Garbage collection is a process of freeing up memory that is no longer used by the interpreter, by determining which objects will not be referenced again and can be reclaimed.
All reachable objects are marked as alive, first marking a root set, and then recursively marking objects reachable from other reachable objects. Objects not reached are considered dead. After collection, all objects are reset to unmarked, and the process starts again.
Instead of a simple separation of marked (as live) and unmarked (dead), the object set is divided into three parts: white, gray, and black. The white objects are presumed dead. The gray objects have been marked as live by some other object, but haven't yet marked the objects they refer to. The black objects are live, and have marked all objects they directly refer to.
In the initial run, all objects start as white and the root set is marked gray. The marking process changes white objects to gray (marking them from another gray object), and gray objects to black (when all objects they refer to are marked). When the gray set is empty, all live objects have been marked and the white set can be collected. After a collection run, all black objects are reset to white, the root set to gray, and the process begins again.

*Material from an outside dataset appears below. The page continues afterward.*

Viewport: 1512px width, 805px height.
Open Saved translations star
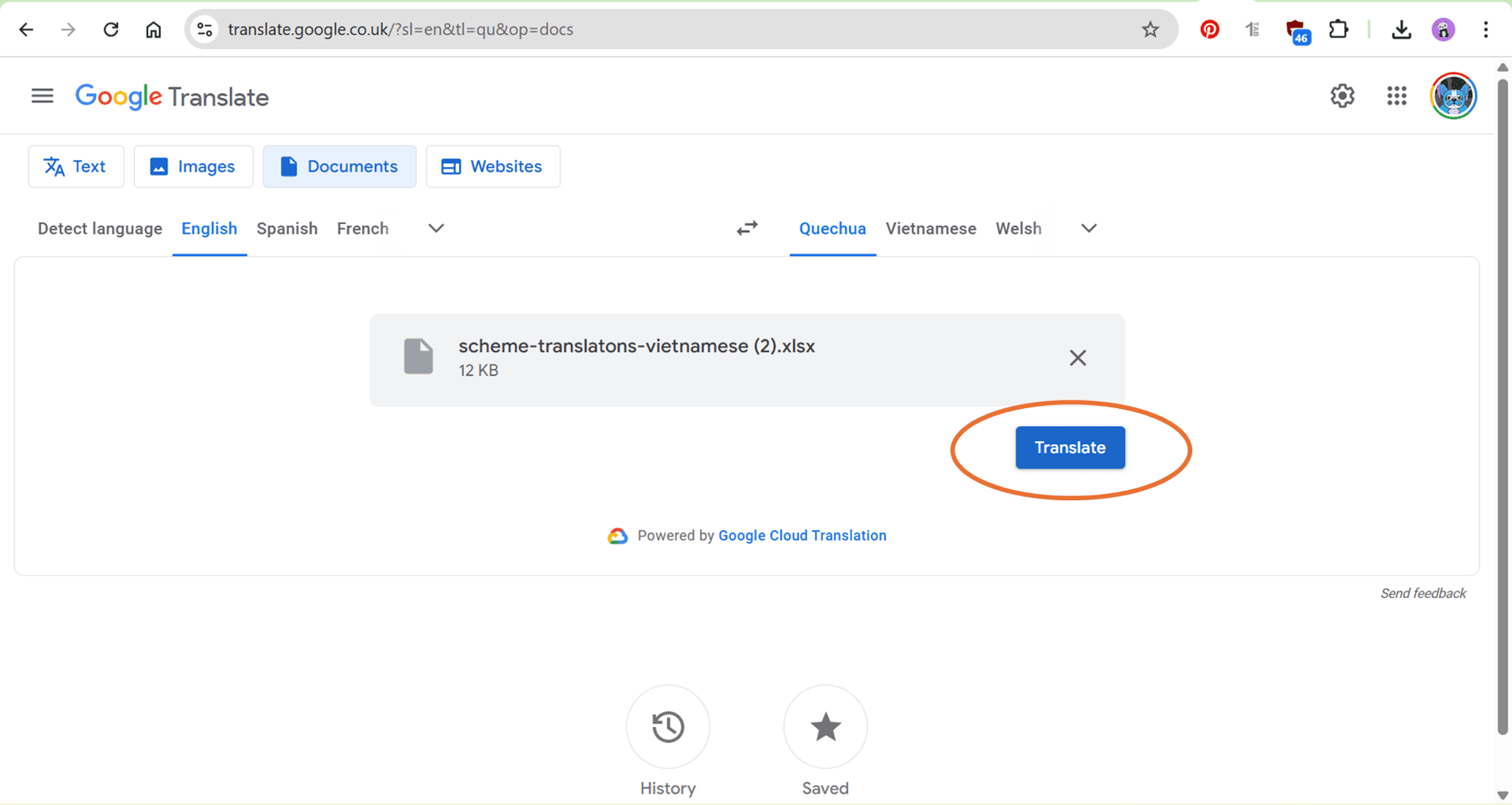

The advantage of a tri-color mark over a simple mark is that it can be broken into smaller stages.
In this GC scheme, after all reachable objects are marked as live, a sweep through the object arenas collects all unmarked objects.
In this scheme, all objects are marked black (live) when created. White objects are free memory available for allocation. When no white objects remain (out of memory), the black objects are all changed to white, and a marking process runs to mark all reachable objects as live. Any unreachable objects are left white, and available for allocation.
In some implementations, the change from black to white is made by simply changing the interpretation of the mark bit, for example, from 1 == black to 1 == white.
In this scheme, live objects are copied into a new memory region. The entire old memory region can then be reclaimed.
In this scheme, live objects are moved closer together, eliminating fragments of free space between live objects. This compaction makes later allocation of new objects faster, since the allocator doesn't have to scan for fragments of free space.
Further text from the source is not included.